Saturday, November 03, 2007
"It seems to me" says Fanny Hill sagely, "Life is very complicated and we must all get through it as best we can." Or at least the gorgeous Rebecca Night says it, because Andrew Davies said it, and maybe even John Cleland said it. And now I'm saying it. It must be true. There's an interesting little video about Andrew's adaptation of the classic !8th Century novel here.

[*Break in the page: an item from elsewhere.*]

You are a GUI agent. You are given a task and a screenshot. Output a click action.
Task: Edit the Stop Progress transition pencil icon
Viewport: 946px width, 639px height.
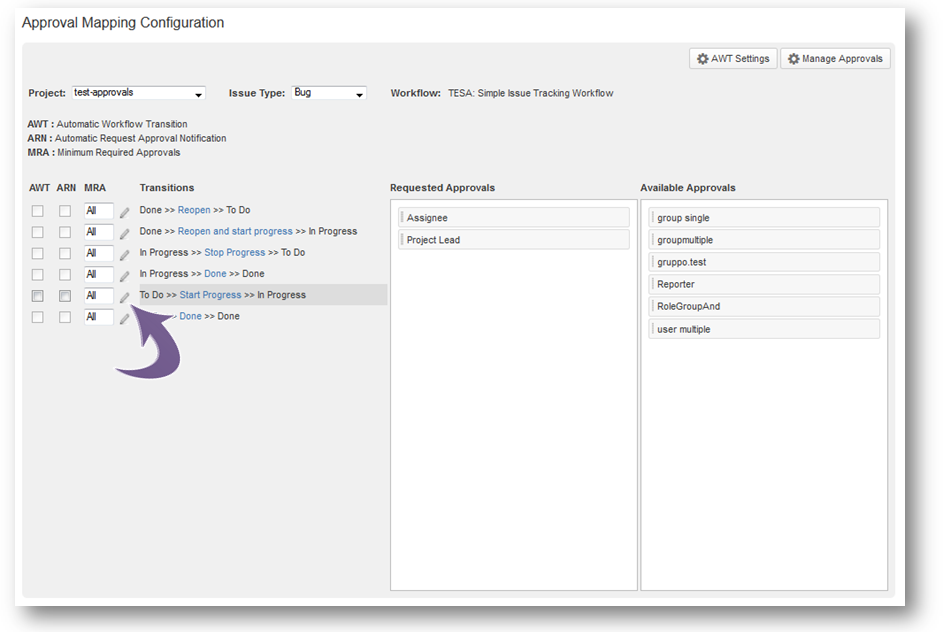click(x=125, y=254)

Some good lines in Corrie this week, too. "I could do with a Get Out Of Gail Free card" sighs Eileen, sagging at the prospect of another close encounter as her son prepares to limp into a wedlock-facing situation with Gail's daughter Sarah. That's if psycho-boy David doesn't lob a sabataged girder at the vicar or ramraid the Registry - it is a few weeks since he casually semi-slaughtered anyone so he's overdue for a kill. Third time lucky, David! Easy to see why Eileen finds Gail creepy: she smiles eerily through adversity, though to be fair that's all she knows of life. You should watch more soaps, Gail, that would wipe the grin off your face. What's this stuff doing on a writer's blog? Well, John Betjeman apparently compared Coronation Street with Dickens' "Pickwick Papers" for scope and range of storylines and characterisations.
It seemed appropriate to spend the embers of the dying year - especially as Frome's big Halloween party was last week - at the movies watching 'And when did you last see your father?' I've never read Blake Morrison, though I do nuzzle next to him on library shelves sometimes, so I'm not sure how faithful the script is to his memoir, but the film leans heavily on the skills and charm of Jim Broadbent and Matthew Beard as young Blake. Any long look at human frailty and death is inevitably moving but this one seems oddly passionless and never really engages with the questions it nags at. Should love be long-suffering? Why not. Life is.
Lured by autumn sunshine Haz and I went to Longleat today - poignantly, the last of our regular-ish weekly writing dates. Haz is moving to a new town, a new job, and a new life. "Be bold, for boldness has magic in it." Goethe's words are as familiar as Klimpt's kiss these days, but it's still not easy to take that leap of faith we need before our wings will grow. Heartfelt good wishes to you Haz, and to all of us making new beginnings.
Off now to Sherborne House to lead a story-writing workshop.